Esercizi da svolgere:
1: Nell'editoriale sulla Palestina, quale Paese sembra intenzionato a usare il diritto di veto al Consiglio di sicurezza?
2: Copia dall'editoriale sulla Palestina il passo che va da "MEDIORIENTE" fino a "l'intenzione di utilizzare." compreso.
3: Prosegui l'editoriale sulla Palestina a partire dall'ultima frase riportata.

─── Sezione del documento

MEDIORIENTE
In Palestina si sta scherzando con il fuoco
La decisione dell'Unesco di riconoscere la Palestina come Stato e i giochi diplomatici al Consiglio di sicurezza sono distanti anni-luce dalla realtà.
Editoriali
02_11_2011
Da lunedì per l'Unesco la Palestina è uno Stato a pieno titolo. Con una votazione andata decisamente di traverso a Israele e all'amministrazione Obama, l'organismo Onu responsabile per l'educazione e la salvaguardia delle culture ha elevato il rango della rappresentanza dell'Autorità nazionale palestinese. Un punto a favore per Abu Mazen, dunque, nella partita a scacchi diplomatica che si sta giocando intorno al Consiglio di sicurezza dell'Onu, dove da qualche settimana pende un'analoga richiesta, ma in quel caso con la spada di Damocle del diritto di veto che gli Stati Uniti sembrano avere tutta l'intenzione di utilizzare.

──────
─── Dati forniti

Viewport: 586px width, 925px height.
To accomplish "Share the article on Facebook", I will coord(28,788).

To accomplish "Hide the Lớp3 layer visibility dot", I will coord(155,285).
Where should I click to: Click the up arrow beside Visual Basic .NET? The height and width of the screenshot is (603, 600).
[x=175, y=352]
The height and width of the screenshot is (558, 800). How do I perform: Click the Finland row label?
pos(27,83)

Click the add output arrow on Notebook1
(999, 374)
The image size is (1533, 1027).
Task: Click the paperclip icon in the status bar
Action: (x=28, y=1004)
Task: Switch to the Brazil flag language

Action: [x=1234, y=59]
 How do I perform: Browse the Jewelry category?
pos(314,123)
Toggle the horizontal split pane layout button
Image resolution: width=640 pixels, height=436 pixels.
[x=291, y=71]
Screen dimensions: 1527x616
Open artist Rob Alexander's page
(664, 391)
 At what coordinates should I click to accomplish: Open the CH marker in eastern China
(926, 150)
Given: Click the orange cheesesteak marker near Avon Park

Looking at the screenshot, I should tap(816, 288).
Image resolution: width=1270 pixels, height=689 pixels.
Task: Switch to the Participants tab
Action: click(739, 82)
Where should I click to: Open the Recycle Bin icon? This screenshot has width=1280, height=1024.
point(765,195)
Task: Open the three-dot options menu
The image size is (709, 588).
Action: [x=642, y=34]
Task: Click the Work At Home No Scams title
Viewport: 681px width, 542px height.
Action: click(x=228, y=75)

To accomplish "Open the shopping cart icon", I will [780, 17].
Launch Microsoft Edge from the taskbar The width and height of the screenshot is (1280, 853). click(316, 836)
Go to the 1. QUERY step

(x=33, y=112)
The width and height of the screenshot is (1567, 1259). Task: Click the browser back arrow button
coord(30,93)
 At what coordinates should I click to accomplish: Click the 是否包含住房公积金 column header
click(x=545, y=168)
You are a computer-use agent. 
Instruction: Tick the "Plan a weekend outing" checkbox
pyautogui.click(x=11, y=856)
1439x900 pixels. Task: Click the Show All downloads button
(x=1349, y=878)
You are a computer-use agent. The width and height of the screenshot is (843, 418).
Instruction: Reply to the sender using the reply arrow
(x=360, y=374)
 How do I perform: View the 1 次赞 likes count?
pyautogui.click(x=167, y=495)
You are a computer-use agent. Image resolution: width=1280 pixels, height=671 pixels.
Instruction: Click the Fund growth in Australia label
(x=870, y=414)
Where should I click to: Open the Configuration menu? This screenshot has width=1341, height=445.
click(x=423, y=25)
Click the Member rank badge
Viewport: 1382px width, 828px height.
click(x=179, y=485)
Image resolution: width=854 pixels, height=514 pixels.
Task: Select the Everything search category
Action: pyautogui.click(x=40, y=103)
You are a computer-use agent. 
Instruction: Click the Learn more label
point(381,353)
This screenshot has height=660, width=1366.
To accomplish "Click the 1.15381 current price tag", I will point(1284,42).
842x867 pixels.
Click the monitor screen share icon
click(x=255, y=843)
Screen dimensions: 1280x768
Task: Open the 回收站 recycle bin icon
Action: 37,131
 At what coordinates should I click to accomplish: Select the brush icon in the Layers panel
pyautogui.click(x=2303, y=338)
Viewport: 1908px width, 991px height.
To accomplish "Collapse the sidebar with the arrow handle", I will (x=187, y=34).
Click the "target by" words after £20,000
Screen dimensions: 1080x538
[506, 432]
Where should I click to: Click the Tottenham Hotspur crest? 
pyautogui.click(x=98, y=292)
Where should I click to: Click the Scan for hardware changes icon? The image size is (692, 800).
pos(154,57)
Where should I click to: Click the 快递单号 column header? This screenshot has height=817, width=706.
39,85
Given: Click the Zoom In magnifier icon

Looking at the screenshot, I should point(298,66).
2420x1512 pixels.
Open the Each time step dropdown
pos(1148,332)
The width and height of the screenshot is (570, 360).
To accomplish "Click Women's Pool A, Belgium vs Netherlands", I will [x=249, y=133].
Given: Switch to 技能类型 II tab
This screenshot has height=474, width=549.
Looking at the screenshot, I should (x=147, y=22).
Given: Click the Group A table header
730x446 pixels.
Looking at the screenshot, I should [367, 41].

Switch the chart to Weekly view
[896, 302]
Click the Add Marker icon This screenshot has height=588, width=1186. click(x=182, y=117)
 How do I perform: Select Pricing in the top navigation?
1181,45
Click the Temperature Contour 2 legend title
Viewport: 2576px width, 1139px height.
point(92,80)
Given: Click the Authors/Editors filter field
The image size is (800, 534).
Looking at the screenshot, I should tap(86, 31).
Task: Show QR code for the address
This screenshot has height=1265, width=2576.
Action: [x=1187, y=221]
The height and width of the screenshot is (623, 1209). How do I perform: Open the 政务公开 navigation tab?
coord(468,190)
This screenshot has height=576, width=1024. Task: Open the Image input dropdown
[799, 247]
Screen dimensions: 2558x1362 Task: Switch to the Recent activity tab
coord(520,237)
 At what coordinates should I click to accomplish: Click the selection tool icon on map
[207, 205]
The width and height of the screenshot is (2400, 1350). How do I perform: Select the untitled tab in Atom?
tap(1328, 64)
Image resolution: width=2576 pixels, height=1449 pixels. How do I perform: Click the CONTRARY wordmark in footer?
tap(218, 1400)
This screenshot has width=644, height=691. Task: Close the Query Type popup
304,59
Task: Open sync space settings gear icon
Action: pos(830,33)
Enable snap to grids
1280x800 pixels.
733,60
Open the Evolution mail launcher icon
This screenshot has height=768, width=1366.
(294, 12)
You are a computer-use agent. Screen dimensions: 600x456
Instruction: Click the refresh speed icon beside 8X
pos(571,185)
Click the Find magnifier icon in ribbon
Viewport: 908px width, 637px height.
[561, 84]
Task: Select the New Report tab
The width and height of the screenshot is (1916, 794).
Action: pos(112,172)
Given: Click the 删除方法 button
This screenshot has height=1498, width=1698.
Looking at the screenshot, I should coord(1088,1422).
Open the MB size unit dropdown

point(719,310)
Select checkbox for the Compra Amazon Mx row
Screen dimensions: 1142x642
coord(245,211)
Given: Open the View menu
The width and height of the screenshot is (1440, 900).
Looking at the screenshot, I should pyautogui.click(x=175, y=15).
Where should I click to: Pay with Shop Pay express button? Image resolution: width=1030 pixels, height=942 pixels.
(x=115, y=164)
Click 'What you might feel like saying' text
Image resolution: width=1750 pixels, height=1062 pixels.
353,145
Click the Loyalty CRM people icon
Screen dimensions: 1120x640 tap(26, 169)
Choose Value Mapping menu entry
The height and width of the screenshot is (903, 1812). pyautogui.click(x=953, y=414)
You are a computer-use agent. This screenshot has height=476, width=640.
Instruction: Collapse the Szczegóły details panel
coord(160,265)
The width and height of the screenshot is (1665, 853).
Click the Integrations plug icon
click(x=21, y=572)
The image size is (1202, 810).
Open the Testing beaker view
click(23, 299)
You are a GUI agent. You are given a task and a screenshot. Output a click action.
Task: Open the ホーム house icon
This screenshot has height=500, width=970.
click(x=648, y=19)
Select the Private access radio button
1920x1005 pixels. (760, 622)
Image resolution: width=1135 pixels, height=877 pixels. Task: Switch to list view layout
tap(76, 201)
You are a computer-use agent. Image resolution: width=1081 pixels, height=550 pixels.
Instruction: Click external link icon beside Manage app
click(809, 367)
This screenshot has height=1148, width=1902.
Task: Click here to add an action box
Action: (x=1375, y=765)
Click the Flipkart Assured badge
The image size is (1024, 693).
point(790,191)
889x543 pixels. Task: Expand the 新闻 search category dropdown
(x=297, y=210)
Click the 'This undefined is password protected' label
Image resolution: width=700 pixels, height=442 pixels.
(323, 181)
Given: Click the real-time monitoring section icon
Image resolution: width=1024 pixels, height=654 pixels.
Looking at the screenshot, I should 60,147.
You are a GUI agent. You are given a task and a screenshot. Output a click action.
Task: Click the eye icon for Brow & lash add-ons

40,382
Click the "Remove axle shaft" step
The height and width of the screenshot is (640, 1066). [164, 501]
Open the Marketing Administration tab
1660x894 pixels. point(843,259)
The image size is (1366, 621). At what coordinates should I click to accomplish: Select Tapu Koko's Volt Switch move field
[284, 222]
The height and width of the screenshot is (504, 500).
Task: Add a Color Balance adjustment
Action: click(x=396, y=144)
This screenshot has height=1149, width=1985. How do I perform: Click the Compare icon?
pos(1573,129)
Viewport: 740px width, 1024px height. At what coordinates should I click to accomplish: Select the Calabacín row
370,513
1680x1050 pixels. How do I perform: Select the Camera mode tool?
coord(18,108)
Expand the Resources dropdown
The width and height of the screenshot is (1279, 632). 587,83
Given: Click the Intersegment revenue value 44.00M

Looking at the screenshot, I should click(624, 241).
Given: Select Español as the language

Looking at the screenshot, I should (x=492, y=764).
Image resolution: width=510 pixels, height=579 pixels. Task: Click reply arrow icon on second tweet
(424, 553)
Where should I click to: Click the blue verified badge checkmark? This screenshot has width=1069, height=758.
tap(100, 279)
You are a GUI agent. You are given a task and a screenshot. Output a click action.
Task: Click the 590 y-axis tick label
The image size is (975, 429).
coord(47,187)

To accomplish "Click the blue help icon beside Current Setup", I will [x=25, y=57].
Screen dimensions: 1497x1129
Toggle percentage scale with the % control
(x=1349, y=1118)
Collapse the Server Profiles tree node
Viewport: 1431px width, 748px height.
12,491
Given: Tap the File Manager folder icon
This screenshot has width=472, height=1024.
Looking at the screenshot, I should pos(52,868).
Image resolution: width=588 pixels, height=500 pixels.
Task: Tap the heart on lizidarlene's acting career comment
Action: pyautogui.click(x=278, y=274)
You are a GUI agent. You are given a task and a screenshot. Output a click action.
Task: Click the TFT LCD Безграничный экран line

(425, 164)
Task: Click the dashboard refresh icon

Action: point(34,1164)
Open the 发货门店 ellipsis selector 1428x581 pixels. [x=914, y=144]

──────

Risposte in ordine:
1: Gli Stati Uniti.

2:
MEDIORIENTE
In Palestina si sta scherzando con il fuoco
La decisione dell'Unesco di riconoscere la Palestina come Stato e i giochi diplomatici al Consiglio di sicurezza sono distanti anni-luce dalla realtà.
Editoriali
02_11_2011
Da lunedì per l'Unesco la Palestina è uno Stato a pieno titolo. Con una votazione andata decisamente di traverso a Israele e all'amministrazione Obama, l'organismo Onu responsabile per l'educazione e la salvaguardia delle culture ha elevato il rango della rappresentanza dell'Autorità nazionale palestinese. Un punto a favore per Abu Mazen, dunque, nella partita a scacchi diplomatica che si sta giocando intorno al Consiglio di sicurezza dell'Onu, dove da qualche settimana pende un'analoga richiesta, ma in quel caso con la spada di Damocle del diritto di veto che gli Stati Uniti sembrano avere tutta l'intenzione di utilizzare.

3:
Sui quotidiani di mezzo mondo, dunque, ecco il solito tripudio di bandiere palestinesi, con annesso ragionamento su quanto sia più vicina la nascita del 194° Stato delle Nazioni Unite. Magari qualcuno chiederà anche al ministro Frattini che significato abbia l'astensione dell'Italia, dentro all'ennesima frattura interna all'Unione Europea (la Francia ha votato sì, la Germania no). Forse, però, sarebbe il caso piuttosto di chiedersi se questa partita diplomatica su cui versiamo tutti fiumi di inchiostro non sia diventata una sorta di mondo parallelo rispetto a quanto accade sul campo in Medio Oriente.
Perché mentre lunedì si discuteva all'Unesco, a Gaza andava in scena il terzo giorno consecutivo di razzi sparati contro Be'er Sheva, Ashkelon e Sderot e le relative rappresaglie aeree dell'esercito israeliano, con la consueta appendice di morti. Una nuova ondata di violenza voluta dai miliziani filo-iraniani della Jihad islamica per non rimanere tagliati fuori dal successo politico di Hamas, ottenuto l'altra settimana con le centinaia di prigionieri rilasciati da Israele in cambio del caporale Gilad Shalit. Lo stesso movimento di Hamas che - peraltro - è apertamente contrario all'offensiva diplomatica avviata da Abu Mazen all'Onu. Il tutto in un «quasi Stato» in cui non si tengono elezioni di nessun tipo dal 2006 per cui c'è da chiedersi chi ormai rappresenti chi.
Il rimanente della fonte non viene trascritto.